* [Required task a]: In the PostgreSQL query-optimization thread below, what kind of scan does postgres do on t_a after querying test_idx__a?
################
Re: [GENERAL] optimizing a query

2016-06-21 Thread David G. Johnston
On Tue, Jun 21, 2016 at 6:44 PM, Adrian Klaver 
wrote:

> On 06/21/2016 03:33 PM, Jonathan Vanasco wrote:
>
>>
>>
>> In effort of simplifying the work, I've created indexes on t_a that have
>> all the related columns.
>>
>> CREATE INDEX test_idx ON t_a(col_1, id) WHERE col_2 IS NOT FALSE;
>> CREATE INDEX test_idx__a ON t_a(col_1, id) WHERE col_2 IS NOT
>> FALSE;
>>
>
​Aside from the name these indexes are identical...​


>> postgres will query test_idx__a first (yay!) but then does a bitmap heap
>> scan on t_a, and uses the raw t_a for the hash join.
>>
>> I don't actually need any information from t_a - it's just there for the
>> filtering, and ideally postgres would just use the index.
################
* [Required task b]: Give as a numbered list the lines of the dataset items from the line with "Where should I click to: Click the" through the end of the items, including that first line. Leave the pictures out.

Dataset items
################
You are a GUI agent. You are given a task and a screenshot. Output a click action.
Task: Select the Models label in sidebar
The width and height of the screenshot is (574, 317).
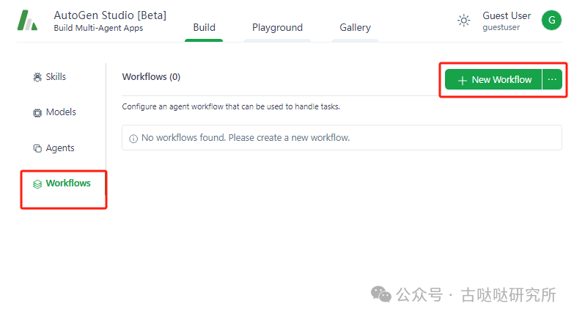coord(61,112)
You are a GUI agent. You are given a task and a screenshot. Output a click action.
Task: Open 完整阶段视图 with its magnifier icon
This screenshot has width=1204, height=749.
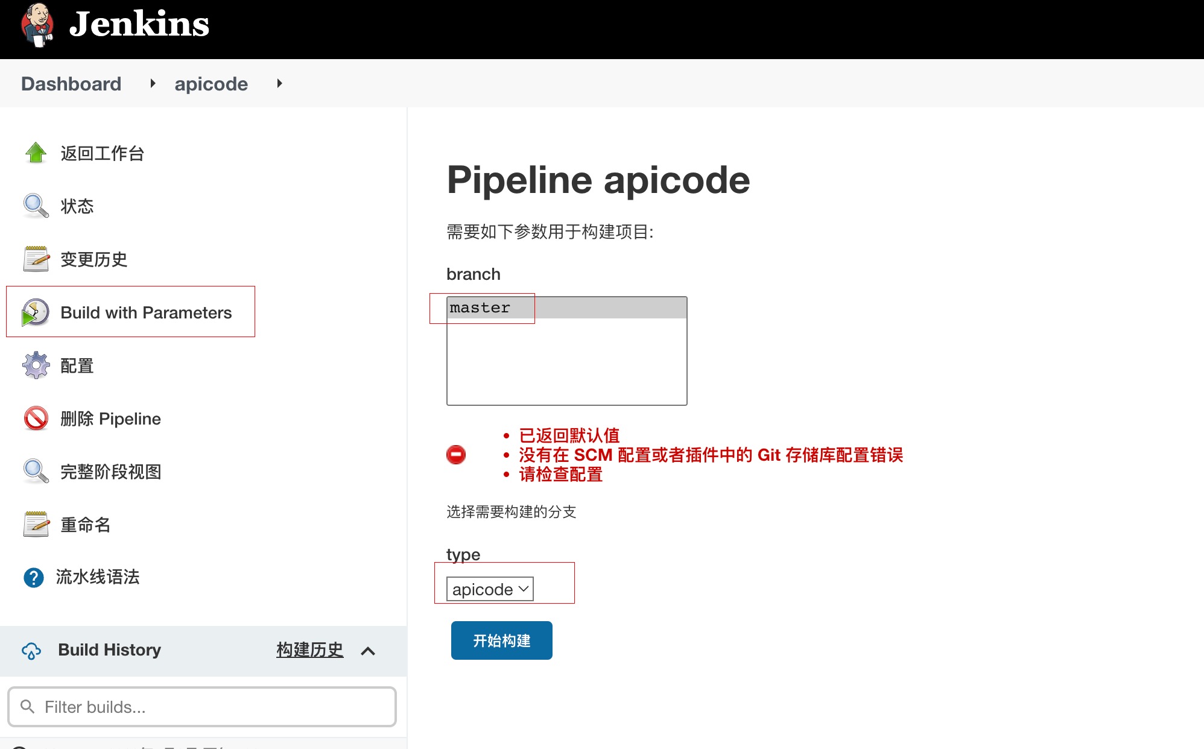35,471
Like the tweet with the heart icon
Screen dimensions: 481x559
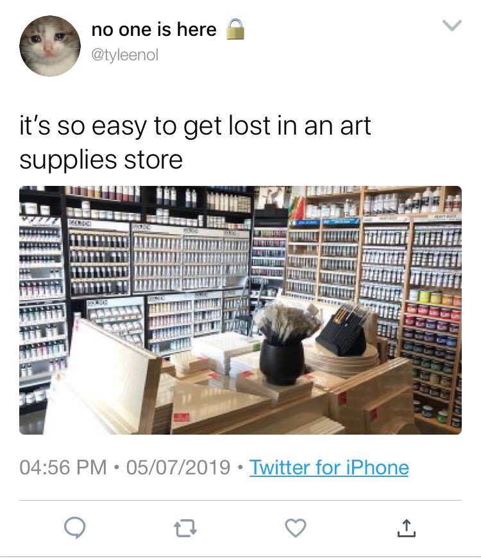coord(296,528)
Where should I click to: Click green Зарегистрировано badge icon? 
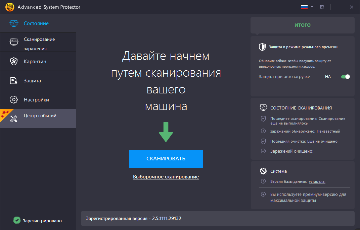pos(17,220)

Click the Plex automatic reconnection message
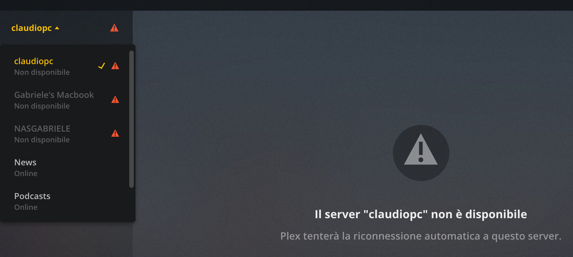(421, 236)
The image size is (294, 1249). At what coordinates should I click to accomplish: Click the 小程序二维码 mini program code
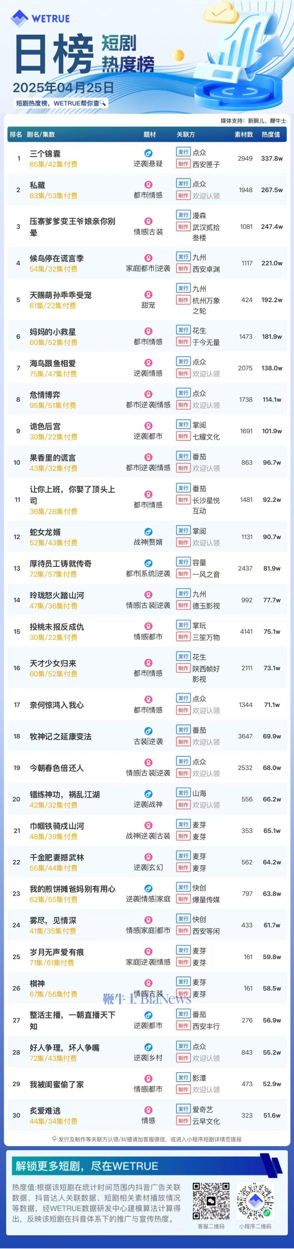(255, 1201)
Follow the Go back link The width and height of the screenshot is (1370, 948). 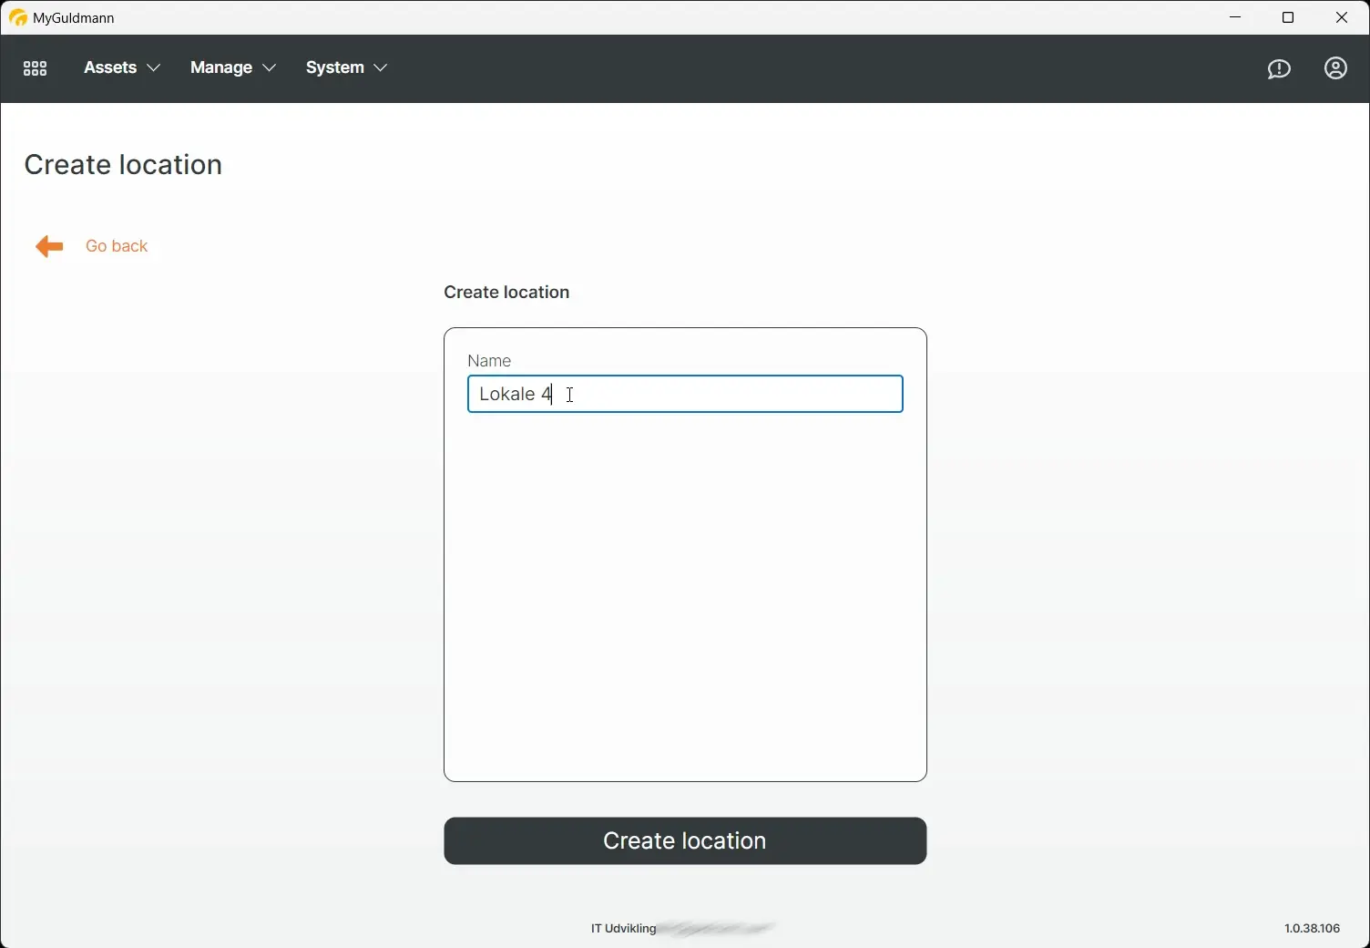tap(117, 246)
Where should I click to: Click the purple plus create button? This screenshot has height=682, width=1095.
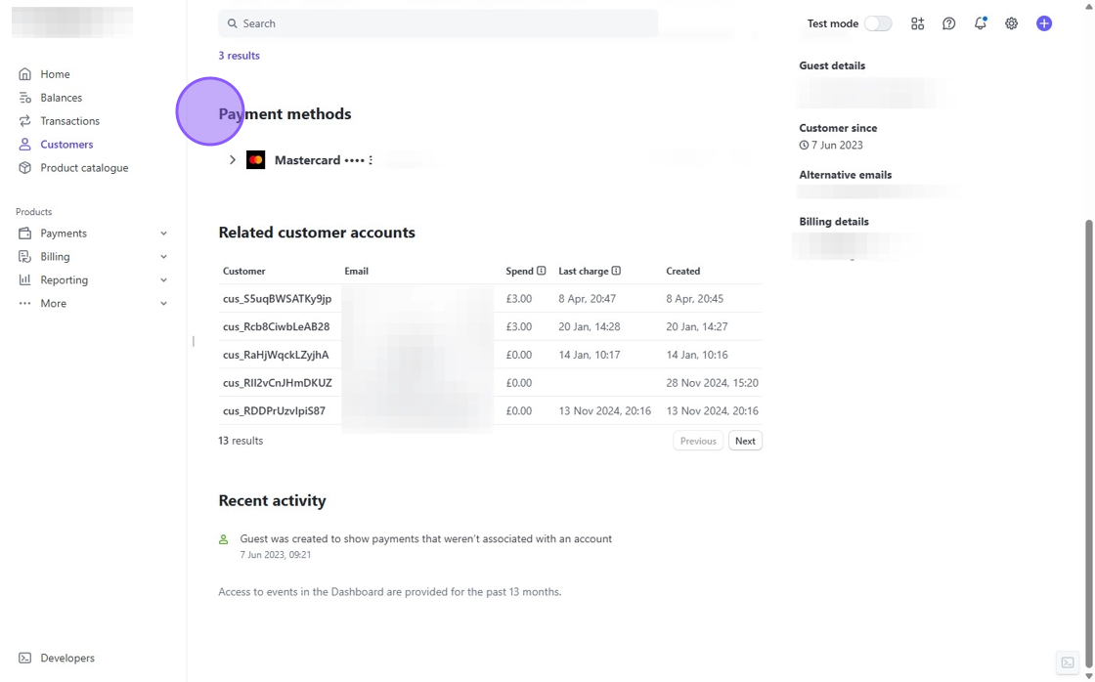point(1043,23)
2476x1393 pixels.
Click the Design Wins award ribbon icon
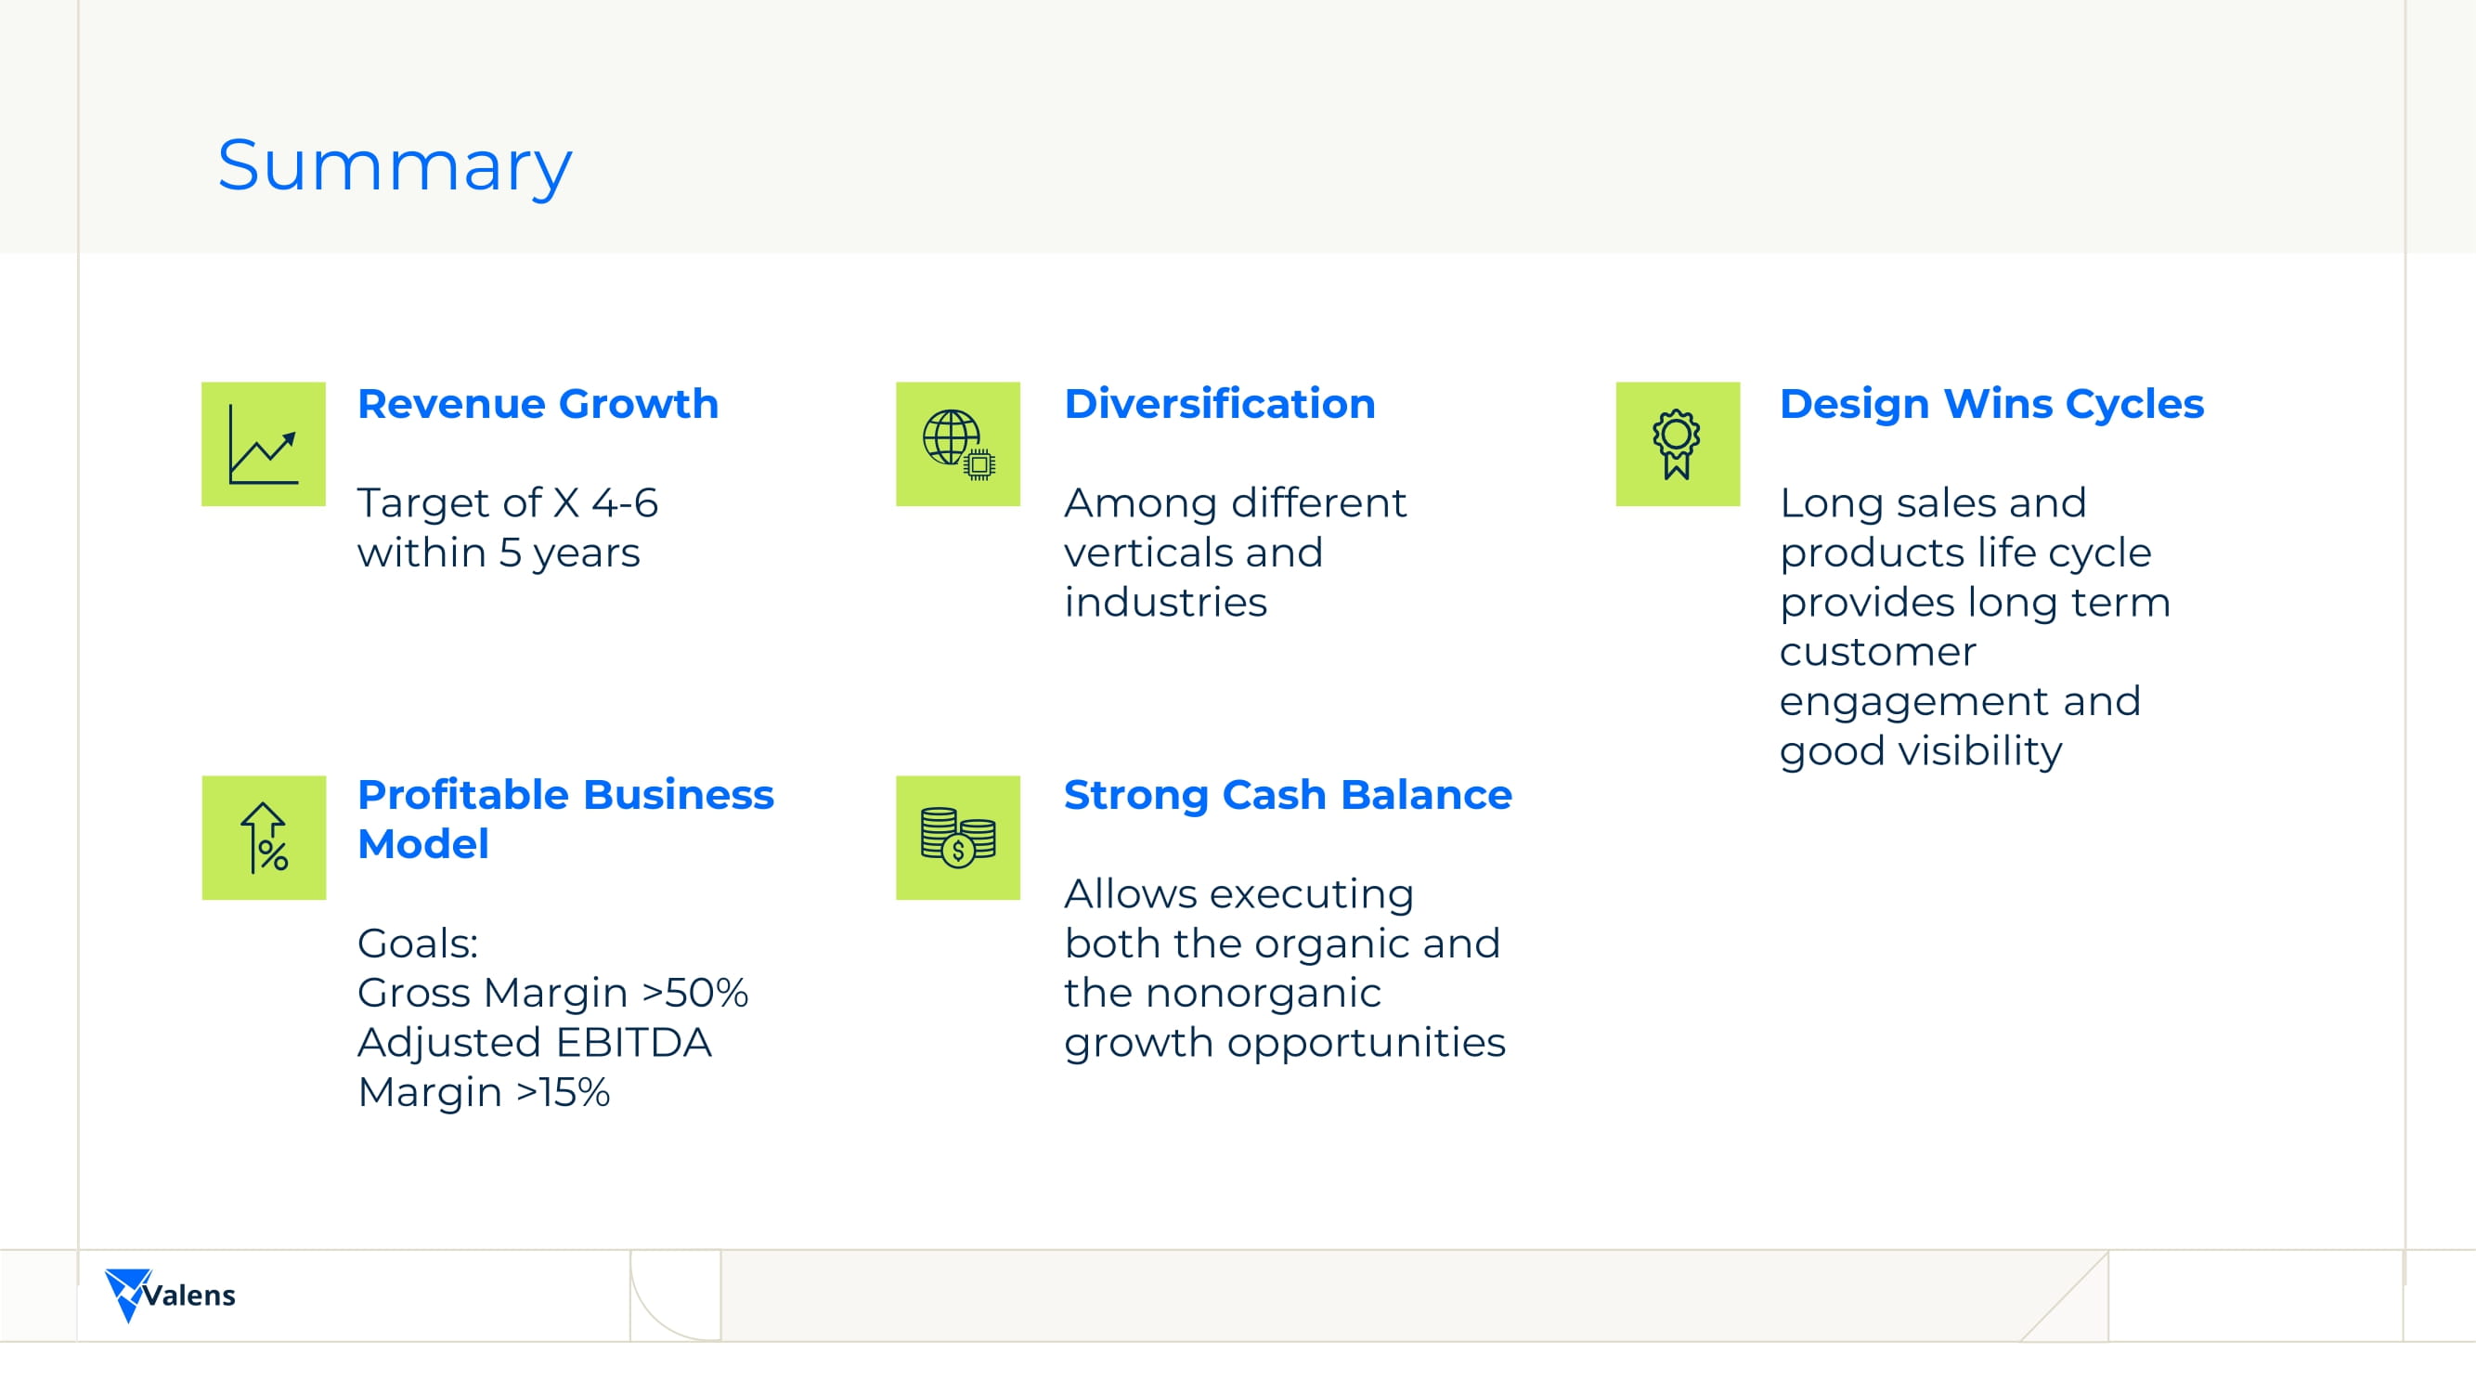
################
* [Written solution a]: A bitmap heap scan.

* [Written solution b]:
1. Where should I click to: Click the purple plus create button? This screenshot has height=682, width=1095.
2. point(1043,23)
3. 2476x1393 pixels.
4. Click the Design Wins award ribbon icon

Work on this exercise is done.